La première concerne la mise à mal du bon fonctionnement physique des rivières, garant des équilibres dynamiques naturels qui concerne 60 % des cours d'eau en Rhône-Méditerranée et 20% en Corse avec trois points noirs : les modifications de débit, essentiellement dus aux prélèvements, qui touchent le tiers des cours d'eau, les ruptures de continuité écologique et sédimentaire (seuils, barrages) qui concernent 50 % des rivières et les altérations morphologiques qui fragilisent la moitié des rivières et compromettent la reprise de la vie aquatique après une sécheresse ou une pollution.

Le second constat concerne les pollutions par les micropolluants et plus particulièrement les pesticides qui concernent 40% des rivières et 20% des nappes souterraines et dont le rapport constate qu'ils ne reculent pas. Plus grave encore mais pas forcément plus surprenant, 49 substances interdites depuis plusieurs années se retrouvent dans les rivières et 20 dans les eaux souterraines. En cause, des « stocks » toujours présents dans les sols et qui font l'objet de relargages réguliers même après plusieurs années, mais aussi le constat que certains pesticides continuent à être utilisés de façon illicite notamment dans le Beaujolais et le Roussillon.

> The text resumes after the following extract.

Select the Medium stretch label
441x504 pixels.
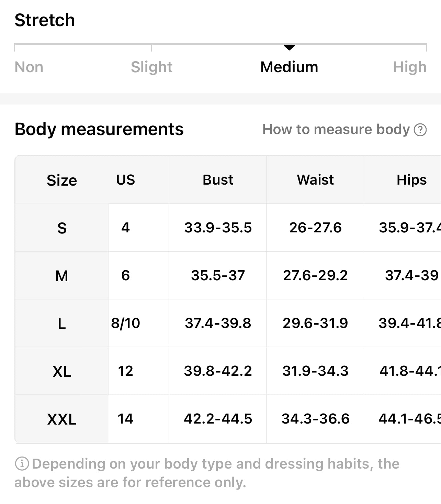[289, 67]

Autres sources de pollutions, les HAPs qui touchent 99% des sites de surveillance et les PCB, toujours très présents sur près de la moitié des sites surveillés avec une contamination élevée sur les sédiments du Tillet et de la Leysse.

Le troisième constat concerne le recul de la pollution organique dont le rapport de l'agence relève qu'elle a été divisée par 10 en 20 ans. La mise aux normes des stations d'épuration urbaines et industrielles a porté ses fruits : en 20 ans, l'ammonium, paramètre indicateur du niveau de traitement des eaux usées, est passé d'une qualité médiocre à bonne. « Par rapport à 1990, ce sont ainsi 30 tonnes d'ammonium par jour qui transitent en moins à l'aval de Lyon » indique le rapport.

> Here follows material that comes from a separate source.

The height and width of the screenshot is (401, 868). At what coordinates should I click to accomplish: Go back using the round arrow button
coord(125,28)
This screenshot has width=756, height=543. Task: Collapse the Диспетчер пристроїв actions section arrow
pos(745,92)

Ainsi donc, avec la dégradation morphologique des cours d'eau et la pollution par les pesticides qui apparaissent aujourd'hui comme les principales menaces qui pèsent sur les cours d'eau et les nappes, ce sont des enjeux qualifiés il y a quelques années encore d'émergents auquel se trouve confronté le bassin Rhône-Méditerranée et Corse.

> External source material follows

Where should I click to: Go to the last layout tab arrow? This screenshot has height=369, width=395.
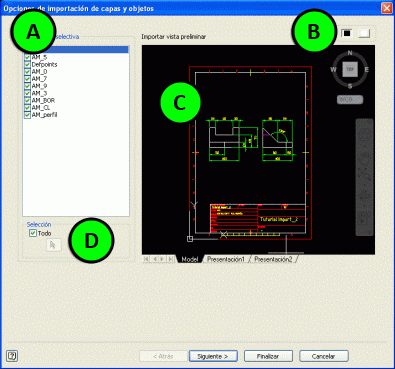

L’amélioration de la qualité physicochimique des rivières prouve que les politiques publiques sont efficaces et permettent de faire face à des situations jugées parfois très complexes même s'il faut du temps pour arriver à ce résultat. Du temps et de l'abnégation, il en faudra plus encore pour venir à bout de la pollution par les pesticides et régler le problème des PCB.

D’autant que les enjeux qui émergent aujourd'hui - changements climatiques, pénuries d'eau - ne sont pas moins lourds que les enjeux actuels.